─── WORKING DATA
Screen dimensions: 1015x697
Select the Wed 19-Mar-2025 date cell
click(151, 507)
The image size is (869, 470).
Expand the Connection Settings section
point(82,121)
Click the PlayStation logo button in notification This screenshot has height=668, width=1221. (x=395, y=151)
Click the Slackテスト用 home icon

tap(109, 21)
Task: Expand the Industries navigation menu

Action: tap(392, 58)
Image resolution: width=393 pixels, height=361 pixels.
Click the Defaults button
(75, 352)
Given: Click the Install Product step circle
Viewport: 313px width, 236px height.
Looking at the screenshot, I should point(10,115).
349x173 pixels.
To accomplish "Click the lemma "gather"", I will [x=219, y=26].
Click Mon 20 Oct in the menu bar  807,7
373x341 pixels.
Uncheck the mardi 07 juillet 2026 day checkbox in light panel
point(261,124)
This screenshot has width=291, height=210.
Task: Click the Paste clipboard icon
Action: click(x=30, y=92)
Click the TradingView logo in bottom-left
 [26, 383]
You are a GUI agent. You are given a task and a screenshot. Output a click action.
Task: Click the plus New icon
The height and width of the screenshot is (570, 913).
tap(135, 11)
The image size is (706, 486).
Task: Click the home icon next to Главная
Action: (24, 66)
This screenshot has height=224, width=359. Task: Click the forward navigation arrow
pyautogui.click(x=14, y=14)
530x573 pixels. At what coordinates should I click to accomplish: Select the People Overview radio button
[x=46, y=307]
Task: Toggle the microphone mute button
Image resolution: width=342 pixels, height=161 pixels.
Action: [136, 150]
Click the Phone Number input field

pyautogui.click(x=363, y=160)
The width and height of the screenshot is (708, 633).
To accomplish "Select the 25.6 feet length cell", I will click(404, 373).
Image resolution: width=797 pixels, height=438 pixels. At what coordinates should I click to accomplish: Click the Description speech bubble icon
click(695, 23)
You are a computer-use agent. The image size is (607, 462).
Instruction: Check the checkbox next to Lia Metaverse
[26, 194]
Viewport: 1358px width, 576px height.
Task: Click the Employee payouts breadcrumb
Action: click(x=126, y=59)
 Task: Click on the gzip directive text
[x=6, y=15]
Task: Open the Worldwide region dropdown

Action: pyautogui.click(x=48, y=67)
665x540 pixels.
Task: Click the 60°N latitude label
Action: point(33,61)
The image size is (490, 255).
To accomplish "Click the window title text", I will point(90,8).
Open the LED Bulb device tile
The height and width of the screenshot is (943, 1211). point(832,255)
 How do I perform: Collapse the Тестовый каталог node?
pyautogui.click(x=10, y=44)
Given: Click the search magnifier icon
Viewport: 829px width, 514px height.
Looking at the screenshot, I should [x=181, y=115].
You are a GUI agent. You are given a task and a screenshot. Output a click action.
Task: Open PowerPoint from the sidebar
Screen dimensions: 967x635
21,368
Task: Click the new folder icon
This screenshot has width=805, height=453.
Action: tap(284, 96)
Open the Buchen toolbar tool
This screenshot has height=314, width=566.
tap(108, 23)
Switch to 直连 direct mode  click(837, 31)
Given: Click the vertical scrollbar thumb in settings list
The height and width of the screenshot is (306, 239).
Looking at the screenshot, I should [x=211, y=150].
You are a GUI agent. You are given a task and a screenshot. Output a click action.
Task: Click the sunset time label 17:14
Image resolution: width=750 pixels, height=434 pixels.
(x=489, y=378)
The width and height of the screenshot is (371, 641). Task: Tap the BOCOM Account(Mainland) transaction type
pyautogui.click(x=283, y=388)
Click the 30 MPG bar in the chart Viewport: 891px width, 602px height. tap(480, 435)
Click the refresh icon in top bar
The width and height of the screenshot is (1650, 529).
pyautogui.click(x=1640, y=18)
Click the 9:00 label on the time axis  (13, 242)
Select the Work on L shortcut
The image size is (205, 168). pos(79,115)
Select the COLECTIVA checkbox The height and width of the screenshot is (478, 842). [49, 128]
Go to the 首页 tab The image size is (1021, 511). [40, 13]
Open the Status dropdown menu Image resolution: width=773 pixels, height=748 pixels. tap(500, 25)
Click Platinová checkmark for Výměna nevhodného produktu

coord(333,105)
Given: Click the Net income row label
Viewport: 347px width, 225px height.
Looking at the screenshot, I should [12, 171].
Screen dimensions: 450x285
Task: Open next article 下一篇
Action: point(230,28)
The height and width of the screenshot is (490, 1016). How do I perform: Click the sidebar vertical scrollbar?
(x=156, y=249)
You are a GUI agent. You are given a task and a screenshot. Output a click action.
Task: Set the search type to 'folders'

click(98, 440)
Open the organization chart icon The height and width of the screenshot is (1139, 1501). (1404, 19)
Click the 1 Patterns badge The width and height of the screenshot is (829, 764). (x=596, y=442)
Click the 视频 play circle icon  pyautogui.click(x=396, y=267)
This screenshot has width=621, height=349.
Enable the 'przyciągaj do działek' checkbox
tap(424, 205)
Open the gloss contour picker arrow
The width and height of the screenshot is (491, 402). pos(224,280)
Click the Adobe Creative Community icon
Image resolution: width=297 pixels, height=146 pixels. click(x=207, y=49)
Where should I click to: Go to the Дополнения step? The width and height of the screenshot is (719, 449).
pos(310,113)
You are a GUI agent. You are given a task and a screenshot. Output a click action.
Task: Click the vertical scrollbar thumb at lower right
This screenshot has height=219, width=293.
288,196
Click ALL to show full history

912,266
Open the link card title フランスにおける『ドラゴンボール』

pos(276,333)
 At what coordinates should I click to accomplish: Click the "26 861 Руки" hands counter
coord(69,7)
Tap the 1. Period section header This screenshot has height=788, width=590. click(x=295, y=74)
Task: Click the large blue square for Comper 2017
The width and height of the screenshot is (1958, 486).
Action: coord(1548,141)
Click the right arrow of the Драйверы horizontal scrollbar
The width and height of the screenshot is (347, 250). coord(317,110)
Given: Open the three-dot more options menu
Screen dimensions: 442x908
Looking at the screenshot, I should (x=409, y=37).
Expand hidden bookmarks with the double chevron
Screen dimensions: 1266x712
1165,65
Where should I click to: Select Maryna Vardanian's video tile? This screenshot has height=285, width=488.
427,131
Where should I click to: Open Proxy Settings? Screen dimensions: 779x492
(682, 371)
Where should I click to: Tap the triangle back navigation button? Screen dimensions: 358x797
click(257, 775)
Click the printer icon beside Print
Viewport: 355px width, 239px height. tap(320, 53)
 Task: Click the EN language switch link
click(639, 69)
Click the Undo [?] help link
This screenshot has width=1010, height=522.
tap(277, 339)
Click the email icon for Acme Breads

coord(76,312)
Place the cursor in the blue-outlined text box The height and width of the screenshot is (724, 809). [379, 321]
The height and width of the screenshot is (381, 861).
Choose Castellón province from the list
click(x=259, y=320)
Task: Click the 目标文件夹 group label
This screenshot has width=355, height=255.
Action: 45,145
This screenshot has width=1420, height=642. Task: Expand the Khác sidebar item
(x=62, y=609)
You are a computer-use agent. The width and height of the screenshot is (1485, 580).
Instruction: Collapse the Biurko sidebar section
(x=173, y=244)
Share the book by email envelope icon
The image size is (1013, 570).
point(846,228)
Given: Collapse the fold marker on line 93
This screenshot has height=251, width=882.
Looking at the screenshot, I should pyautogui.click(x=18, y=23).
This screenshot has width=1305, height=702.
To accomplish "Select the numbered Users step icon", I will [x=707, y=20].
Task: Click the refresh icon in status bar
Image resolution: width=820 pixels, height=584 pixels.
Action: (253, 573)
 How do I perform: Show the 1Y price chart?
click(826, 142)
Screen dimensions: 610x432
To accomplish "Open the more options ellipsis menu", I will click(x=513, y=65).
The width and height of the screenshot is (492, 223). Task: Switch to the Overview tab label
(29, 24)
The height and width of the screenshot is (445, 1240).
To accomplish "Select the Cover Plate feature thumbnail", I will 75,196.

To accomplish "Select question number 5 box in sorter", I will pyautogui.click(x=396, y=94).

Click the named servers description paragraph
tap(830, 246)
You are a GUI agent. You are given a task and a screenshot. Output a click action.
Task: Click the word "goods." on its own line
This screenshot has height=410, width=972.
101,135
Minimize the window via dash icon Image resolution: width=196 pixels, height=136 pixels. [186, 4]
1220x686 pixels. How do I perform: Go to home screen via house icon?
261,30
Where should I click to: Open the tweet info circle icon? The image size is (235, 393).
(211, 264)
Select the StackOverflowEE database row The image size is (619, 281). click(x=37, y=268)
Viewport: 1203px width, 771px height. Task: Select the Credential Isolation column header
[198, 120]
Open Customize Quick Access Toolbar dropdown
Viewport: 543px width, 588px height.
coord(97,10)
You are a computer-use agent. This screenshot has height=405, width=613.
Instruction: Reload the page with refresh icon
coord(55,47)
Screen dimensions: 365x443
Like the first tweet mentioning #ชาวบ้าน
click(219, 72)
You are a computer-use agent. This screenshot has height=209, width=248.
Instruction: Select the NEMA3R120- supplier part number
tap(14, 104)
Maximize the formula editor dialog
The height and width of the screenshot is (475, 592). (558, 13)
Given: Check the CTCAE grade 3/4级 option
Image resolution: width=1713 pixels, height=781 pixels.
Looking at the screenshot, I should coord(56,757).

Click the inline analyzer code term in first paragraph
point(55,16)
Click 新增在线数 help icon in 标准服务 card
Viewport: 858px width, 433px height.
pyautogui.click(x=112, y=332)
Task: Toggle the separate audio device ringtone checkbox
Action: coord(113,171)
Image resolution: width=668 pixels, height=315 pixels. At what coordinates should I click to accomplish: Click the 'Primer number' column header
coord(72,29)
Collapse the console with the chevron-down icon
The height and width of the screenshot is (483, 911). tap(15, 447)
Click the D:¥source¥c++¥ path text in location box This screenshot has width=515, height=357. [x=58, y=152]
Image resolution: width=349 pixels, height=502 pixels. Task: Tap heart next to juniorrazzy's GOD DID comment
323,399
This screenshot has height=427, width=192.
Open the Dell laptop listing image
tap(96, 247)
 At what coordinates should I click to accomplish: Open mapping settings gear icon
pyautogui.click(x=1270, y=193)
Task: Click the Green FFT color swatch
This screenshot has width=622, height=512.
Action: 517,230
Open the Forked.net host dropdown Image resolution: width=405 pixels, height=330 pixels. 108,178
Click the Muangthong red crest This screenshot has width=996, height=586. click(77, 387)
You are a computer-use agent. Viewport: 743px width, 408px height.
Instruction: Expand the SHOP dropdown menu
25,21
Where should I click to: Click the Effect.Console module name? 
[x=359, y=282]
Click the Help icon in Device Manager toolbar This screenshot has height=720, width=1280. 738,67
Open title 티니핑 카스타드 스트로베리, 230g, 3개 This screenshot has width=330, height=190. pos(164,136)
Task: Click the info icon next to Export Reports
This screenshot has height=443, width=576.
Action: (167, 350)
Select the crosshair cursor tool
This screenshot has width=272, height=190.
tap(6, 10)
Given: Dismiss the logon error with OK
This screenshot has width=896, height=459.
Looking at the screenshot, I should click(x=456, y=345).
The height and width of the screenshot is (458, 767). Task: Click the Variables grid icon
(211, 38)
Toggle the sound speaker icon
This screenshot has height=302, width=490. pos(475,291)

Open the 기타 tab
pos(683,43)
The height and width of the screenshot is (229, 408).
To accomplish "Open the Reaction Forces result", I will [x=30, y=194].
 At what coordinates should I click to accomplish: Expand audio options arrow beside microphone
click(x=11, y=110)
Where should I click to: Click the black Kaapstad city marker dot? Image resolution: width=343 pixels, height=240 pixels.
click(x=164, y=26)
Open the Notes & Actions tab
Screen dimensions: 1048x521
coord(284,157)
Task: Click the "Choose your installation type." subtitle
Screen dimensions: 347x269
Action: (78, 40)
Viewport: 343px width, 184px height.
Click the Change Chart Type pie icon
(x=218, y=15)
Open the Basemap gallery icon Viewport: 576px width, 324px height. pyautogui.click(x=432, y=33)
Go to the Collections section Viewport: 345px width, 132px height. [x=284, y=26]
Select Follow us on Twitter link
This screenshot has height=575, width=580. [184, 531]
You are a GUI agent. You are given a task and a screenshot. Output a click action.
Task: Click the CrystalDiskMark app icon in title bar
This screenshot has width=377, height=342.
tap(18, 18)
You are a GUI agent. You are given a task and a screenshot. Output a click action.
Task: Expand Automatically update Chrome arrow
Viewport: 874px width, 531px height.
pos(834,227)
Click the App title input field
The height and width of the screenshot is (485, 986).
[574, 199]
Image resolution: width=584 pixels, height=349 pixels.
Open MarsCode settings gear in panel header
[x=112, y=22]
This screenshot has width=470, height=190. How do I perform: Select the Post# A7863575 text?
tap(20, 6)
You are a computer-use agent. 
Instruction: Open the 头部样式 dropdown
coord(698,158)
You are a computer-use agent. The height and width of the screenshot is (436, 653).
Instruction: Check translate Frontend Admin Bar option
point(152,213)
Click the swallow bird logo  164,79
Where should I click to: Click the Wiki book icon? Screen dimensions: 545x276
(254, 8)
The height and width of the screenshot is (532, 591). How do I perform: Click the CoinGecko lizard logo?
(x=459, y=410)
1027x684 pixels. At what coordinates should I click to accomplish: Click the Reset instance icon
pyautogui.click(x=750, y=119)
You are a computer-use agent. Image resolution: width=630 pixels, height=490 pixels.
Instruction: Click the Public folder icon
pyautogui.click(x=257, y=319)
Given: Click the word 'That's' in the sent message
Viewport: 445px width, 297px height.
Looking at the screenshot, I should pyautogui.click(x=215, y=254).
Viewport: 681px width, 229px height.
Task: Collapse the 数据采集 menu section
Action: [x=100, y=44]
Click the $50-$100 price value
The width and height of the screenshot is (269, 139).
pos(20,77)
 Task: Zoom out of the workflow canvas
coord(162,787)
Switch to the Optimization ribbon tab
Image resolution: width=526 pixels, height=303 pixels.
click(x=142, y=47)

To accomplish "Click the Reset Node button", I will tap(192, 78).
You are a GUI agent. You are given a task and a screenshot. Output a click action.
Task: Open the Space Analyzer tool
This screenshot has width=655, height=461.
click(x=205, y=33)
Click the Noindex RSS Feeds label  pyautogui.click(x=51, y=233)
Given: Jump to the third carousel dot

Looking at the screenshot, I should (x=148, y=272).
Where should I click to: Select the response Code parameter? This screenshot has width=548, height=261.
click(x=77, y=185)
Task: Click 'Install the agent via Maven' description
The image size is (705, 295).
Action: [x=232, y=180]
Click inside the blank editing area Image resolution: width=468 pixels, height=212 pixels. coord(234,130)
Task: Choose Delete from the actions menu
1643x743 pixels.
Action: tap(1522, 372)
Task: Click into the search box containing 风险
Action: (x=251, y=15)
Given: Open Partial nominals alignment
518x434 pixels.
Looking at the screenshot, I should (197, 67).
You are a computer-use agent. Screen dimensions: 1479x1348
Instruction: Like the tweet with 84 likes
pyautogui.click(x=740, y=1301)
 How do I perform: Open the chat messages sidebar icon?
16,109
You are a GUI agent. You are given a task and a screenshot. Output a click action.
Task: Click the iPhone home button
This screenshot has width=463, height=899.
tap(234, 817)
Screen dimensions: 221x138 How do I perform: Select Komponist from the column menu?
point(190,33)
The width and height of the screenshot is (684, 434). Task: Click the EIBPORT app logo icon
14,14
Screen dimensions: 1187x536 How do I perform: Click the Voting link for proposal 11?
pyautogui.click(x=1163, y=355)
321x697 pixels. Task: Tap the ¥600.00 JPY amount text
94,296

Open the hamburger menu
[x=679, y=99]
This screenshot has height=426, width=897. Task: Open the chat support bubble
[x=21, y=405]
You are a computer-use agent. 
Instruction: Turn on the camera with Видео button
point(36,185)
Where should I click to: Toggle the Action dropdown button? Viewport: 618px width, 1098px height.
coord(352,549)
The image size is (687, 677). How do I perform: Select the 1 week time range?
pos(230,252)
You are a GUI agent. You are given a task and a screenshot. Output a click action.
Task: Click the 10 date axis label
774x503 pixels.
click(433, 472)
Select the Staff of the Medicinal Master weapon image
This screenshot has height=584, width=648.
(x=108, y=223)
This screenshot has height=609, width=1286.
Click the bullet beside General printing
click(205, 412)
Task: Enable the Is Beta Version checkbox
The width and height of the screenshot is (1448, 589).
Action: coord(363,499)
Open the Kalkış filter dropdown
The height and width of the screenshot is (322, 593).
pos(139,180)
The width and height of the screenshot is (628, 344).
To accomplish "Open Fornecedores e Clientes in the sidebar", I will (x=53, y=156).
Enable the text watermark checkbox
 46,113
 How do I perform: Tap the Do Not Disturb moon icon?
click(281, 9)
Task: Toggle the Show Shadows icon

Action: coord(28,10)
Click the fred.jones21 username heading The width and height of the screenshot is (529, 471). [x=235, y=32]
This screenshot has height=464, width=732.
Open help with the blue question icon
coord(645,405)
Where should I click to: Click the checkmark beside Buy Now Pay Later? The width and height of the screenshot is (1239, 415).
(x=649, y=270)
──────
- [WORK TASK]:
Filter the entries and copy each line with "word".

- [RESULT OF THE TASK]:
Task: Click the word "goods." on its own line
Given: Click the word 'That's' in the sent message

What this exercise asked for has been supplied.